U.S. Rep. Nancy Johnson on Monday held a much-publicized fundraiser in Danbury with U.S. Sen. John McCain, the Arizona Republican and possible presidential candidate in 2008.

But Johnson, R-5th District, also is scheduled to hold another fundraiser across the state line next month that is likely to receive far less attention.

That event, a $500-per-person cocktail party at a hotel near the Massachusetts Institute of Technology, is being sponsored by several associates of former Gov. John G. Rowland and state Treasurer Paul J. Silvester, both of whom were convicted and jailed on federal corruption charges.

These aren't simple assocaites, these buddies of Rowland screwed the state big time and are the type of grade-A special-interest greedy individuals that will make you sick to your stomach.
But invitations to next month's fundraiser for the 12-term congresswoman in Cambridge, Mass., indicate that its "host committee" includes Ronald C. Kaufman, Anthony Ravosa, and Herbert F. Collins.

Kaufman, a Republican National Committee member for Massachusetts, was the lead fundraiser for the Republican Governors Association when it was headed by Rowland, who appointed Kaufman's wife to direct the governor's Washington, D.C., office.

Kaufman, who worked hand-in-hand with Rowland raising millions of dollars in campaign contributions for Republican gubernatorial candidates across the nation, is also a lobbyist who was paid $500,000 to try to help win federal recognition for the Eastern Pequots.

Ravosa, a former Springfield City Council member who now lives in Glastonbury, is president of the Vince Group, a consulting company that has had ties to the energy industry.

Ravosa, who has been a registered lobbyist in Massachusetts, hosted a fundraiser similar to that planned for Johnson during Rowland's first re-election campaign. The event also was held out of state, in the offices of a Boston law firm.

Ravosa is perhaps best known as the man who put Rowland together with officials from Enron at a meeting he set up in the governor's office in December 2000.

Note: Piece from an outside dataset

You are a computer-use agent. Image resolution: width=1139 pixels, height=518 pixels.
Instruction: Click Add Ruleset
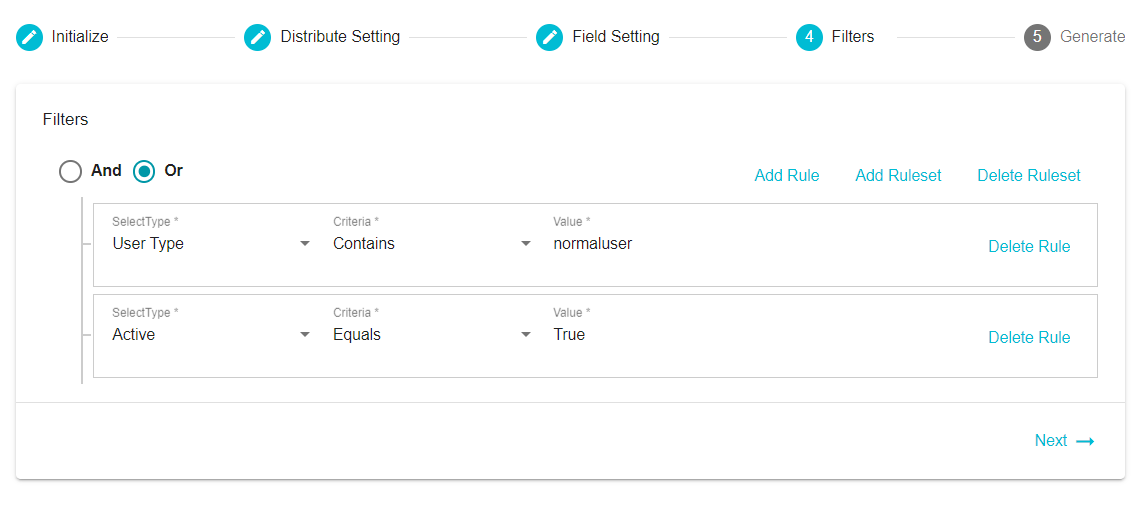point(899,175)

Ravosa also had taken an Enron representative on a tour of Connecticut to inspect sites for a fuel-cell project the company had planned with the state trash authority - one of two deals with the quasi-public agency that collapsed after the corporation's spectacular financial failure.

Enron documents show the company had offered Ravosa an unspecified "success fee" in connection with the fuel-cell project.

Herbert F. Collins, the co-founder and chairman of Boston Capital, a leading investor in multifamily housing and one of the largest owners of apartments in the country, was one of the biggest contributors to Silvester's failed 1998 election campaign.

Silvester as treasurer also had served as a director of the Connecticut Housing Finance Authority, the quasi-public agency most responsible for dealing with the Federal Housing Tax Credit Program under which Boston Capital invests.

The firm also was a client of the New London law firm Tobin, Carberry, O'Malley, Riley & Selinger, which served as counsel to the underwriters of all nine bond issues the authority sold in 1998.

It seems like the Congressowoman knew her association with Rowland would sound alarm bells so, in a effort to avoid the Connectitcut media, they decided to hold the 500 dollar-a plate fundraiser across the border in Massachusetts that night.

How discreet .

Johnson's campaign were unavailable for comment and who could blame them. They did all they could to keep this shady fundraiser under the radar and they're hopng that this story will go away and they might get their wish simply because papers like the News-Times let things like this go unreported.

One of the major complaints people have about Johnson is her close association to lobbyists and special-interest groups as well as her willingness to accept contributions from these groups at a alarming rate. We've seen this best illustrated by the now famous MoveOn.com ads detailing Johnson's connection to special interest groups.

Under-the-radar events like this from Johnson seems to reinforce those criticisms.